Irwin Hollander (1927–2018) was an American artist and master printmaker, based in New York City. He helped revive lithography as a fine art around the 1960s. He had a printing studio called Hollander's Workshop.

== Biography ==
Born 30 November 1927 in New York City's Lower East Side neighborhood. He grew up in Williamsburg, Brooklyn and was childhood friends with actor Mel Brooks. He attended High School of Art and Design (previously known as School of Industrial Art) and two years at Washington Irving High School in New York City. He learned photography in high school and got a job at Macy's department store, taking photographs for advertisements.

Hollander joined the United States Army in 1946. He used his GI Bill and studied at Brooklyn Museum Art School.

He struggled in his early life with work, eventually wanting to learn commercial lithography printing however since he did not have the job training or skills, he learned by taking a series of jobs and getting fired from them. Eventually he qualified for a lithography job and earned a journeyman's card.

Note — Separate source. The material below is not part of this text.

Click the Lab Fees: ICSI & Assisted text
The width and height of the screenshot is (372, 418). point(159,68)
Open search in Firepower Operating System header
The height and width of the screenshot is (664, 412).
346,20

At the time he was living in San Diego, California and working in commercial lithography and in nearby Los Angeles, he learned that June Wayne had founded the Tamarind Lithography Workshop. Hollander wanted to work alongside artists, so he took interest in Tamarind and became the first master printer trained. Tamarind and Hollander were instrumental in introducing American postwar artists to printmaking as a fine art tool. One of Hollander's students at Tamarind was Kenneth E. Tyler.

In 1964 he moved back to New York City to open his own print studio, Hollander's Workshop located at 90 East 10th Street. Hollander was offering established New York artists such as Robert Motherwell and Willem de Kooning a fast and cheaper way to sell art. He closed Hollander's Workshop in 1972, and decided to teach printmaking at Cranbrook Academy of Art for many years and was the head of the Printmaking Department from 1973 to 1975, before he focused on creating his own work.

He died 16 November 2018 in Brooklyn, New York.

Some of the artists he worked in collaboration with included Robert Motherwell, Hugo Weber, Willem de Kooning, Sam Francis, and others.

Hollander's work is in many public art collections including the Smithsonian American Art Museum, Los Angeles County Museum of Art (LACMA), Fine Arts Museums of San Francisco (FAMSF), and others.